▶ _HOW TO COMPLETE THIS TASK_
Across the entries below, how many lines include "will"? Give the number and nothing else.
(DATA TO PROCESS)
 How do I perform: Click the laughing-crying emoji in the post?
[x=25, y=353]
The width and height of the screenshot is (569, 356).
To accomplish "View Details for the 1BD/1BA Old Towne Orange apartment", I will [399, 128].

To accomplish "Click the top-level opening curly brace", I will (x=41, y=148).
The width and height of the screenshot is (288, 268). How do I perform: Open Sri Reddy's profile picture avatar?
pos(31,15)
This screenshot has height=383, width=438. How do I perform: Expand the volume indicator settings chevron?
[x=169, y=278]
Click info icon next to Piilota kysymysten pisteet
(End DATA TO PROCESS)
(DATA TO PROCESS)
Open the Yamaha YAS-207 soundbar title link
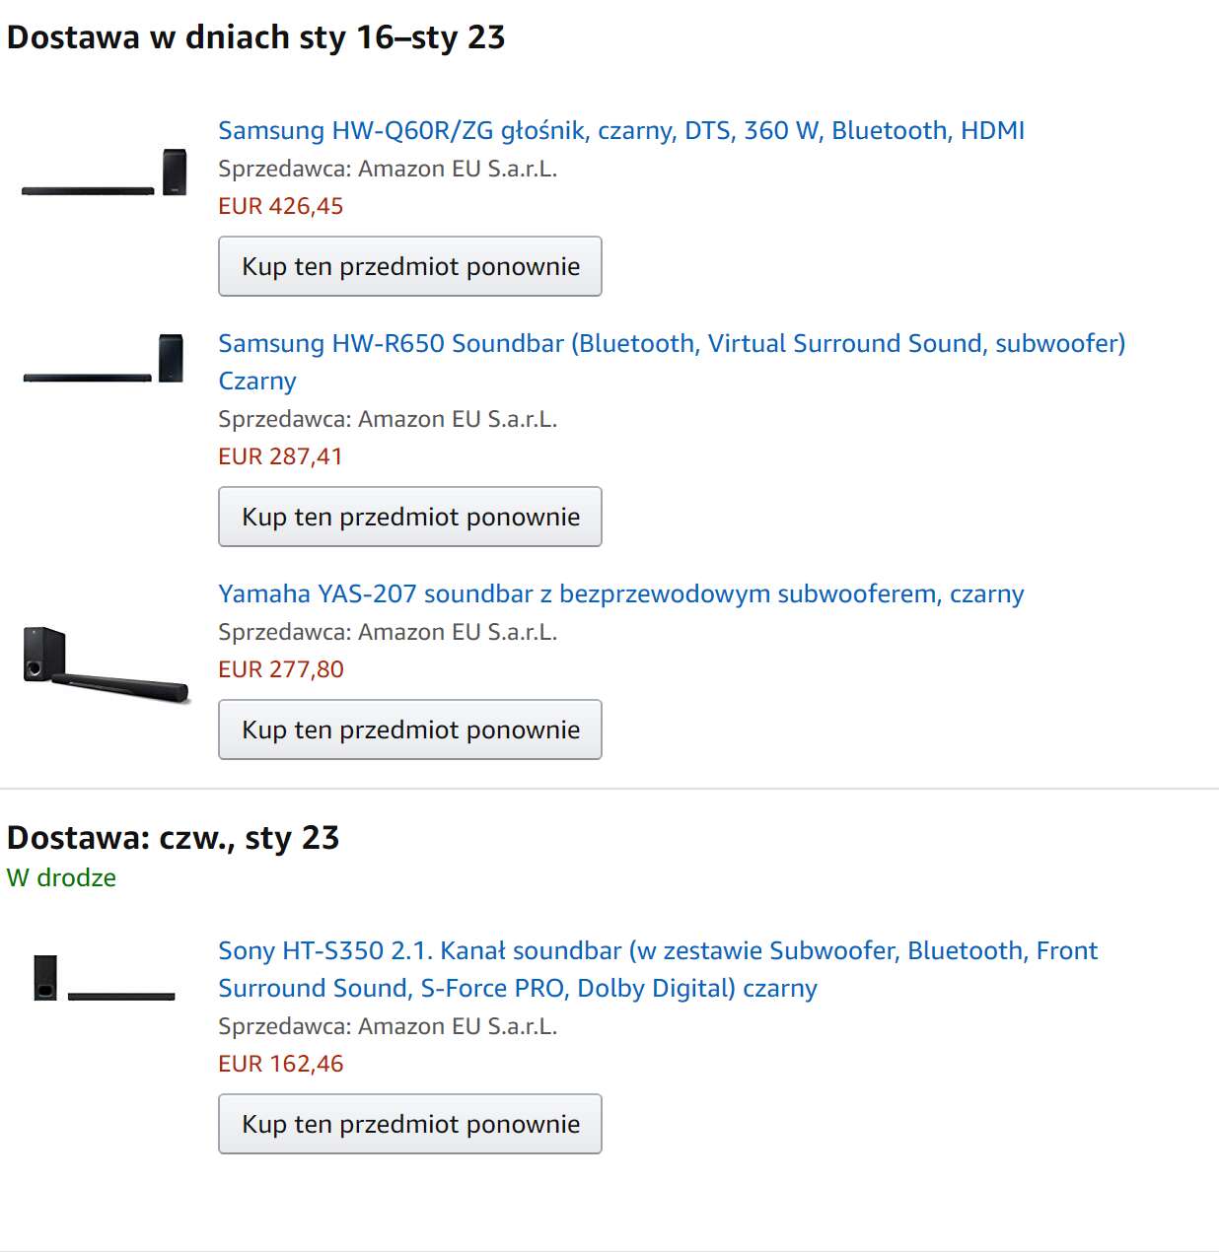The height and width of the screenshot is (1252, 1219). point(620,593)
(End DATA TO PROCESS)
▶ _REPLY_
2